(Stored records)
■ ■ ■ ■ ■ ■ ■

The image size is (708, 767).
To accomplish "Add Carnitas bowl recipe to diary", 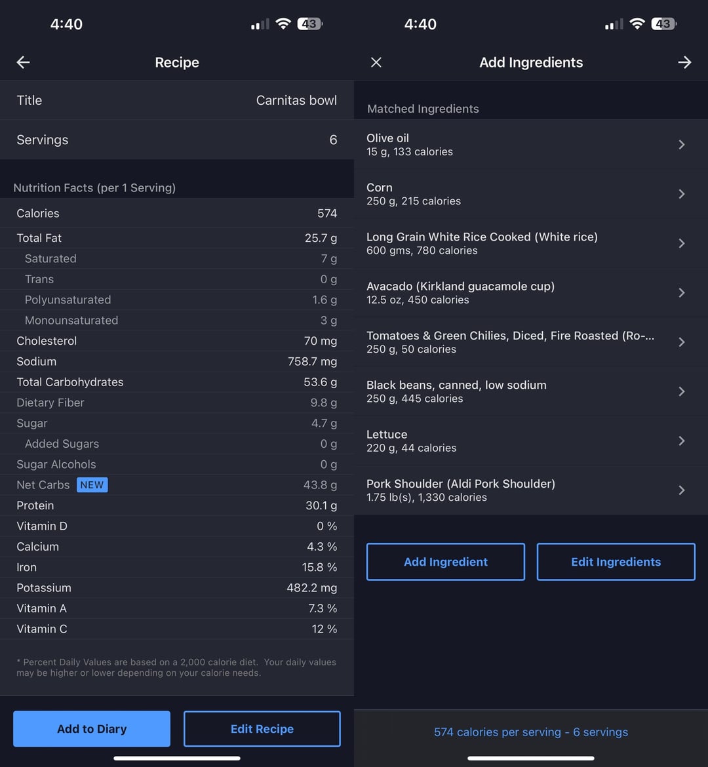I will tap(92, 729).
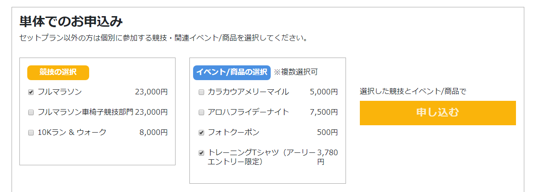Image resolution: width=534 pixels, height=192 pixels.
Task: Click the カラカウアメリーマイル label text
Action: pyautogui.click(x=249, y=92)
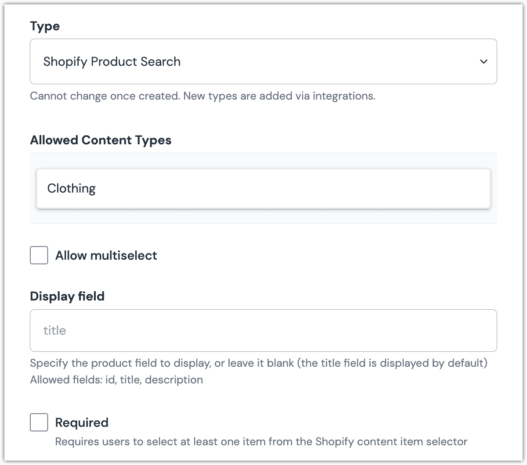527x465 pixels.
Task: Click the allowed fields hint text
Action: (x=116, y=379)
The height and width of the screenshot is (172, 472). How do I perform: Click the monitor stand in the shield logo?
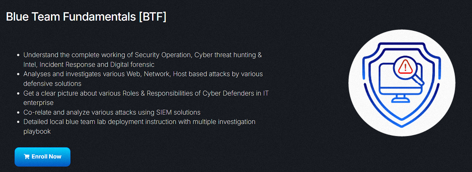tap(401, 99)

■ ■ ■ ■ ■ ■ ■

### [TASK ITEM]
Only what runs from the line holding "The height and" through the end of the entries above is to be given again, exactly, with every picture omitted.

### [EXERCISE RESPONSE]
The height and width of the screenshot is (172, 472). How do I perform: Click the monitor stand in the shield logo?
tap(401, 99)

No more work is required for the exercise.